----- GIVEN DATA
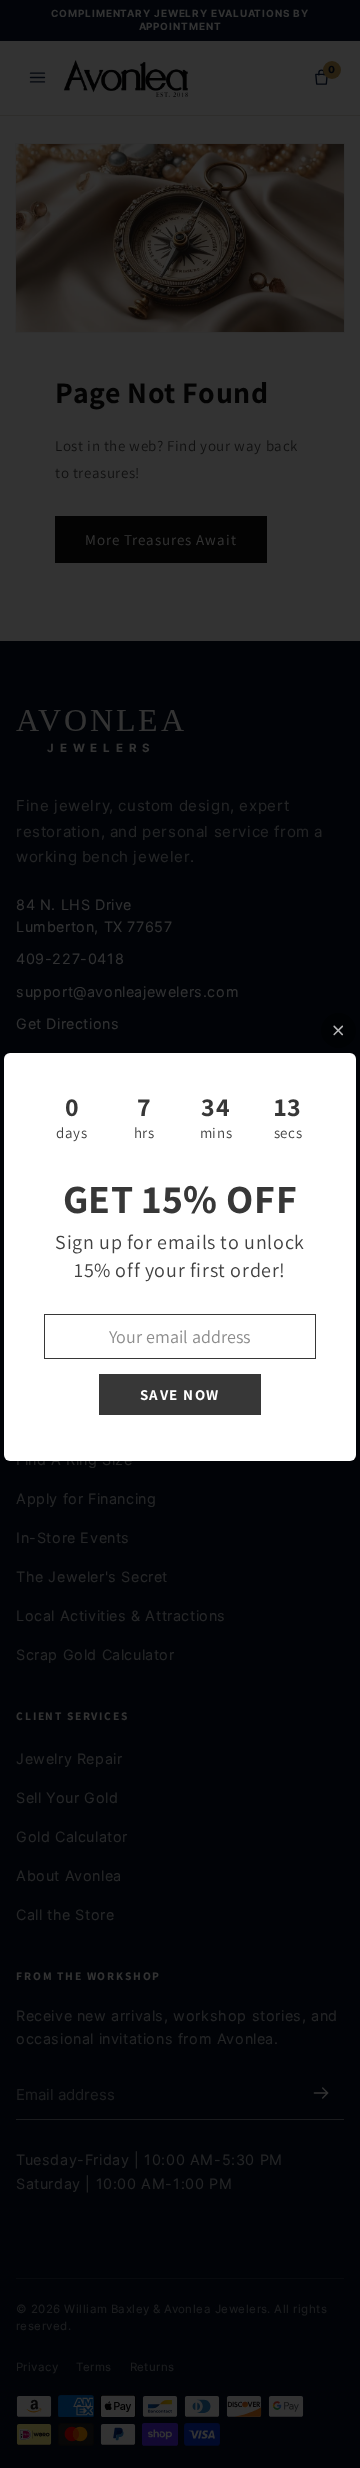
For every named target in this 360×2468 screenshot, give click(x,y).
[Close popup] (338, 1030)
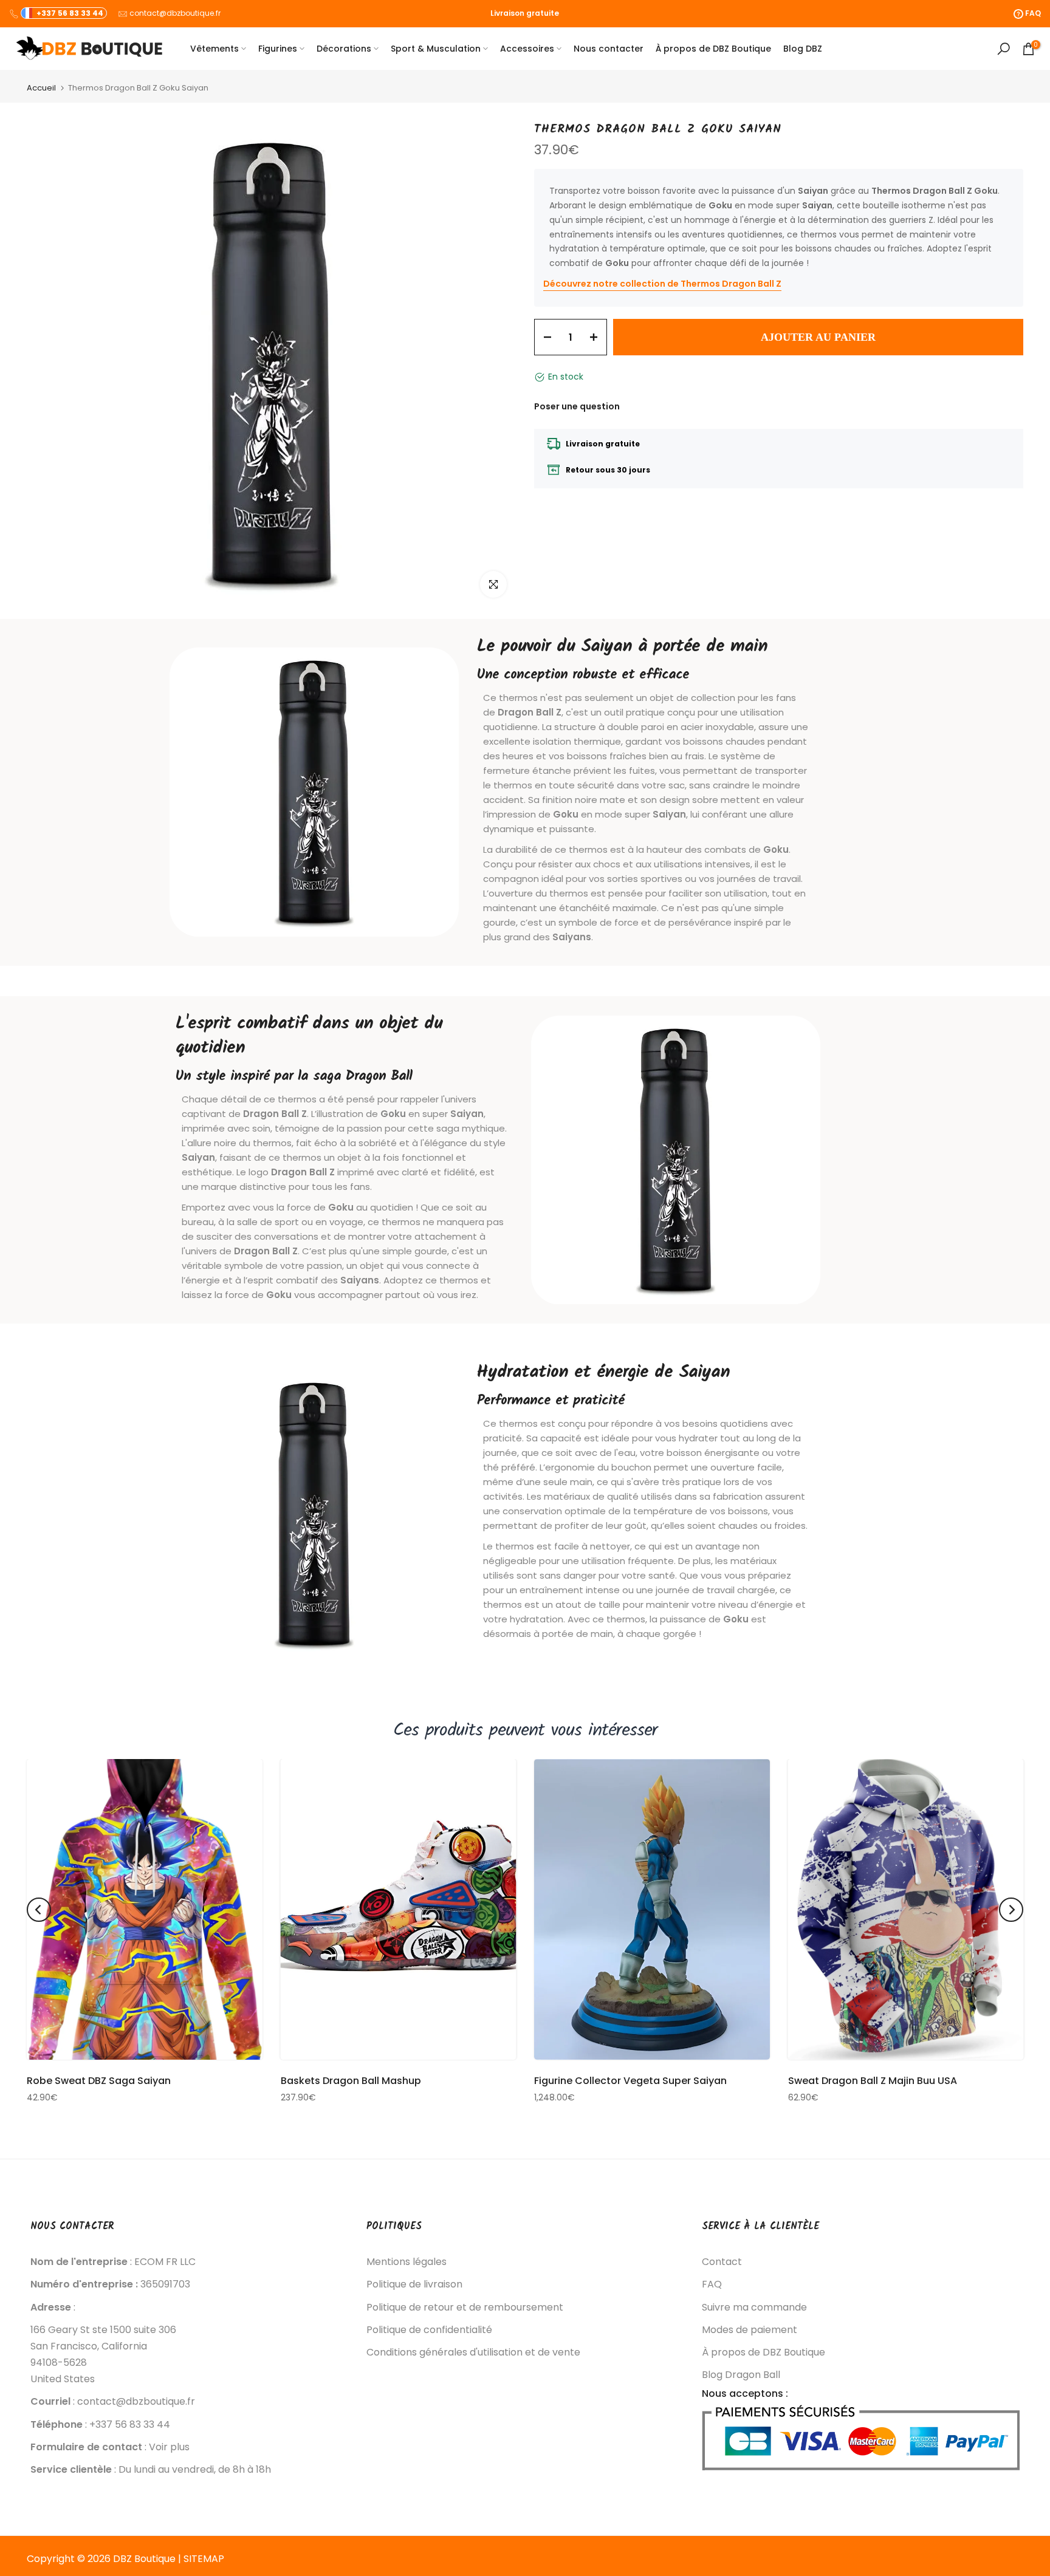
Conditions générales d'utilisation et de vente (473, 2352)
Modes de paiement (749, 2330)
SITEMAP (204, 2559)
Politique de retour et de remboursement (464, 2307)
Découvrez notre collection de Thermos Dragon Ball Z (662, 284)
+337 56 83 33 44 (69, 13)
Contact (722, 2262)
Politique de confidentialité (429, 2330)
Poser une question (577, 406)
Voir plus (169, 2447)
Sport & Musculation (436, 49)
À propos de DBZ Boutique (713, 49)
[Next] (1011, 1910)
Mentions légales (406, 2262)
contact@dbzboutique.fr (175, 13)
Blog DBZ (802, 49)
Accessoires (527, 49)
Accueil (41, 88)
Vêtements (214, 49)
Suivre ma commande (754, 2307)
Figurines (277, 49)
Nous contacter (608, 49)
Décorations (344, 49)
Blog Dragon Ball (741, 2375)
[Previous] (39, 1910)
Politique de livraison (414, 2284)
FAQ (712, 2284)
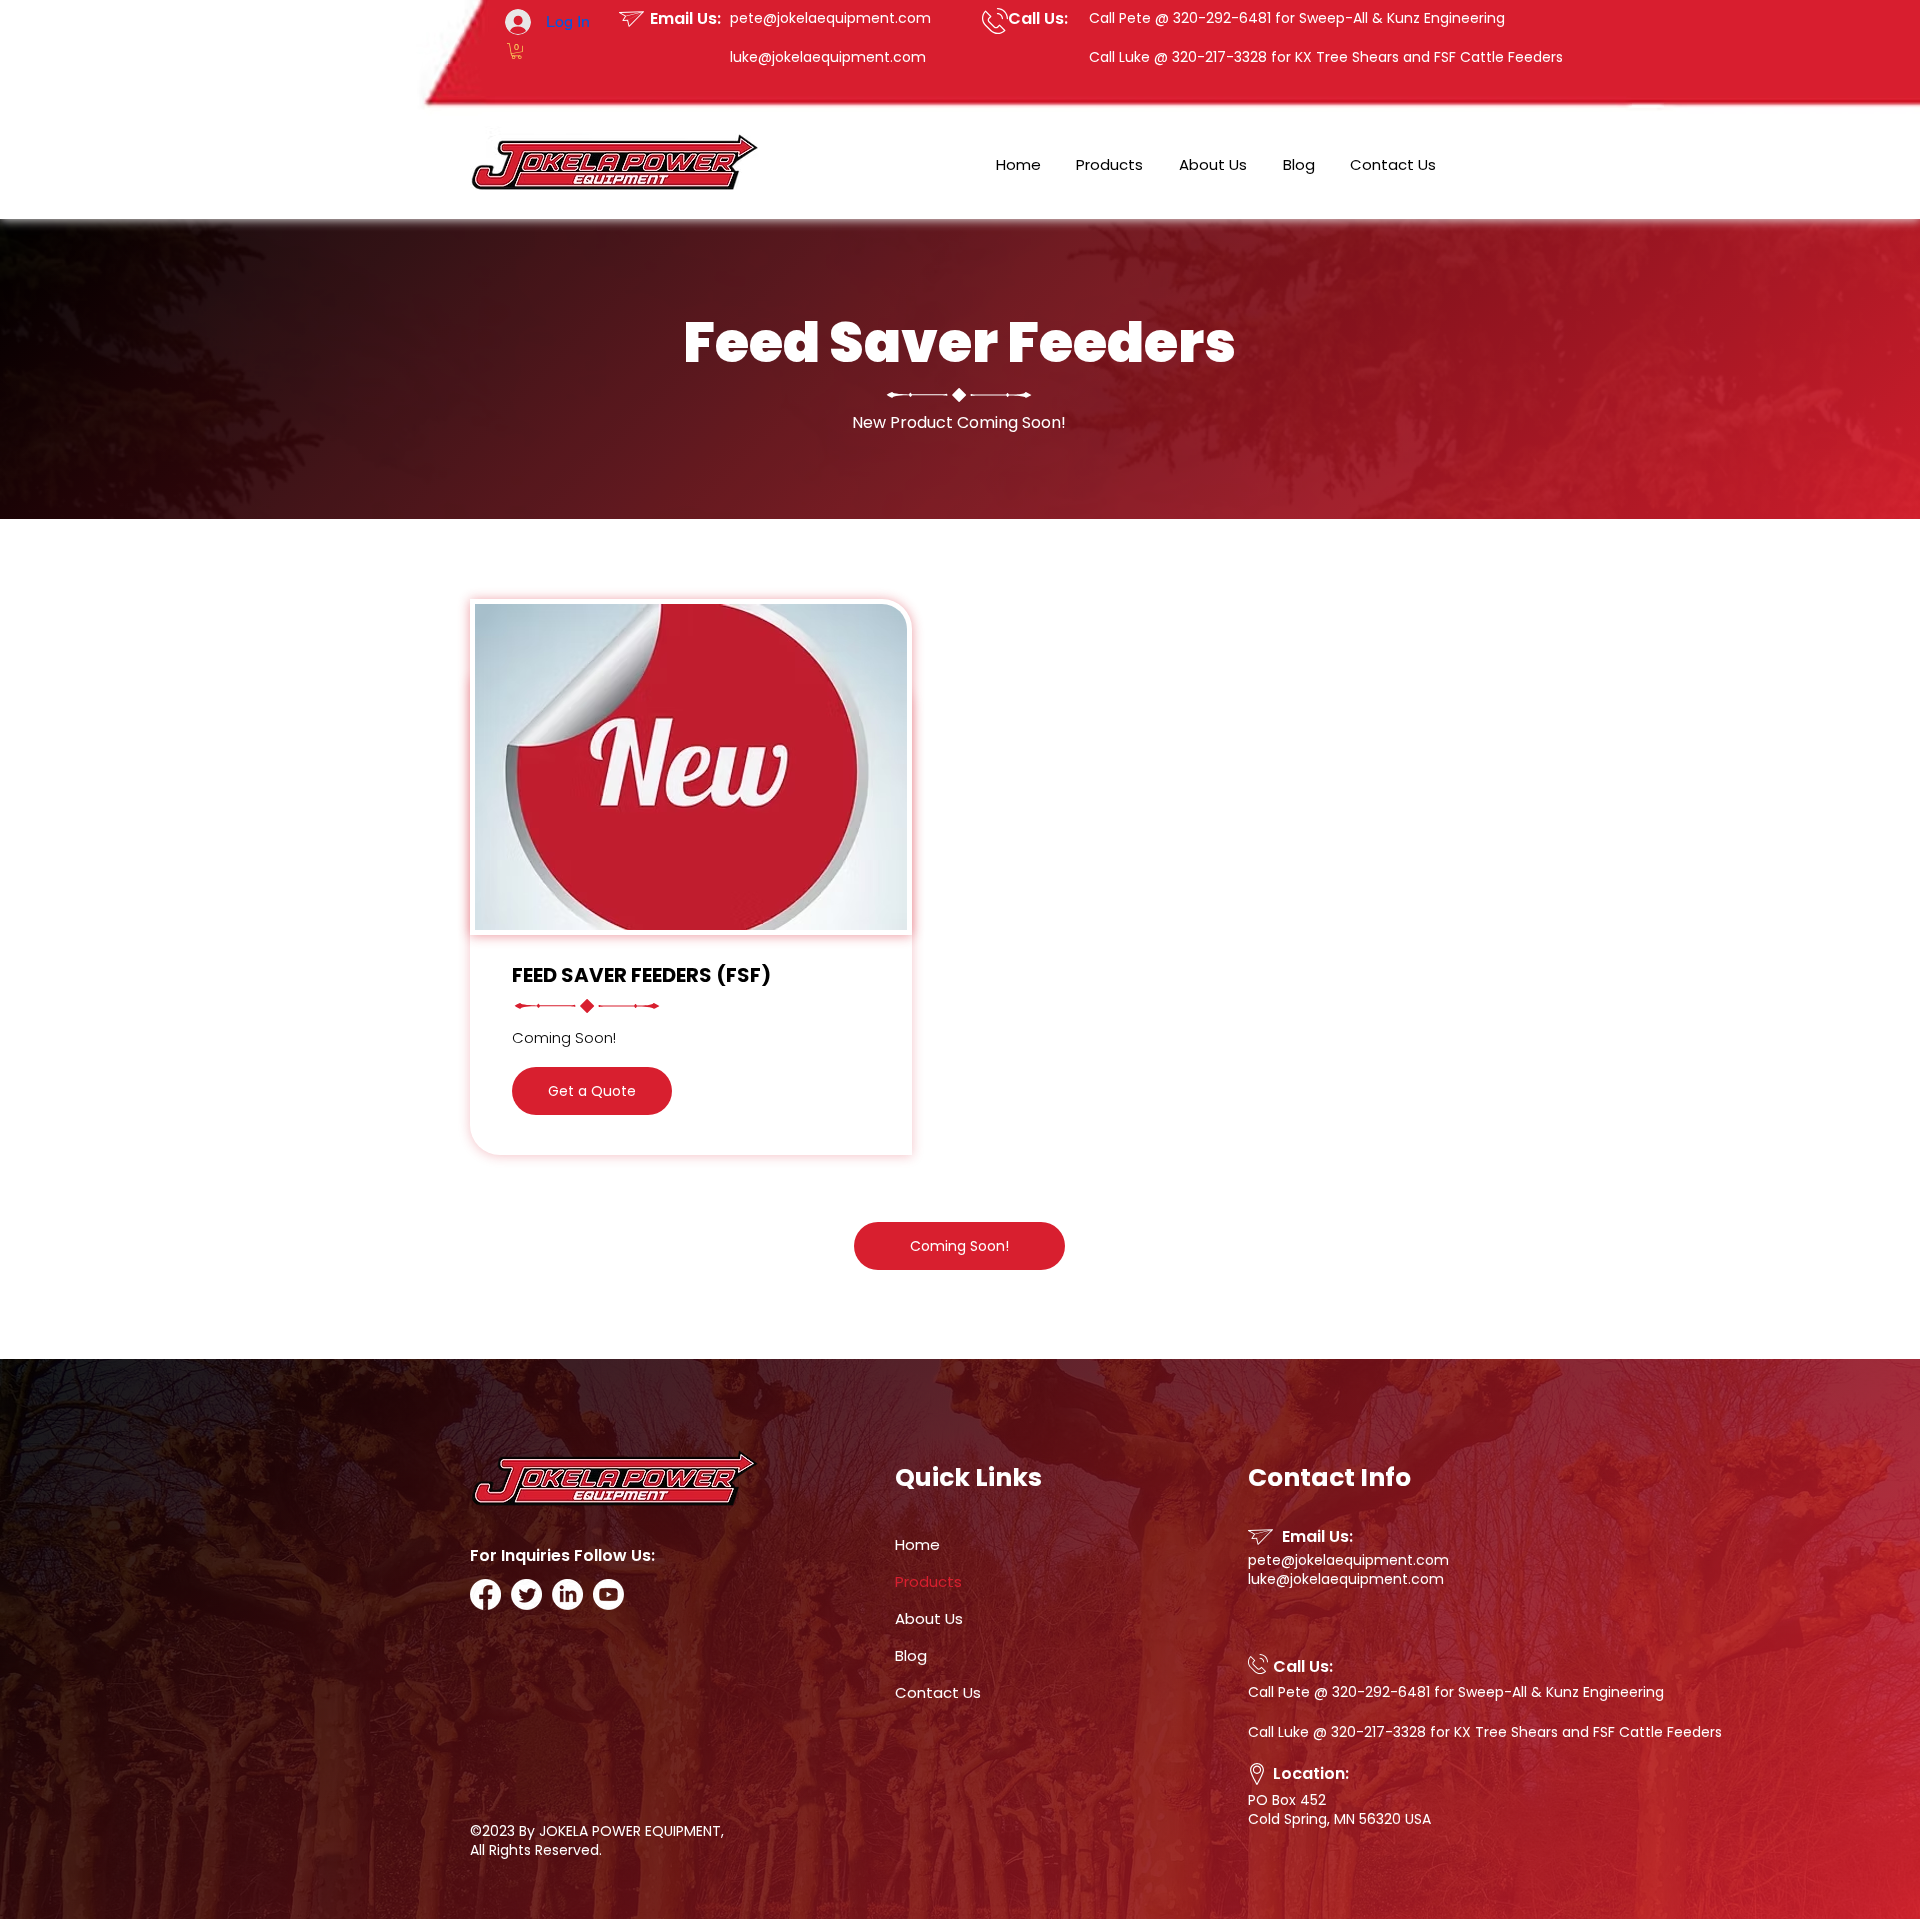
----------
Without the pictures, restate all of the entries word for word.

For every named target in this 360×2468 screenshot, give click(x,y).
[Close popup] (338, 1030)
Conditions générales d'utilisation et de vente (473, 2352)
Modes de paiement (749, 2330)
SITEMAP (204, 2559)
Politique de retour et de remboursement (464, 2307)
Découvrez notre collection de Thermos Dragon Ball Z (662, 284)
+337 56 83 33 44 (69, 13)
Contact (722, 2262)
Politique de confidentialité (429, 2330)
Poser une question (577, 406)
Voir plus (169, 2447)
Sport & Musculation (436, 49)
À propos de DBZ Boutique (713, 49)
[Next] (1011, 1910)
Mentions légales (406, 2262)
contact@dbzboutique.fr (175, 13)
Blog DBZ (802, 49)
Accessoires (527, 49)
Accueil (41, 88)
Vêtements (214, 49)
Suivre ma commande (754, 2307)
Figurines (277, 49)
Nous contacter (608, 49)
Décorations (344, 49)
Blog Dragon Ball (741, 2375)
[Previous] (39, 1910)
Politique de livraison (414, 2284)
FAQ (712, 2284)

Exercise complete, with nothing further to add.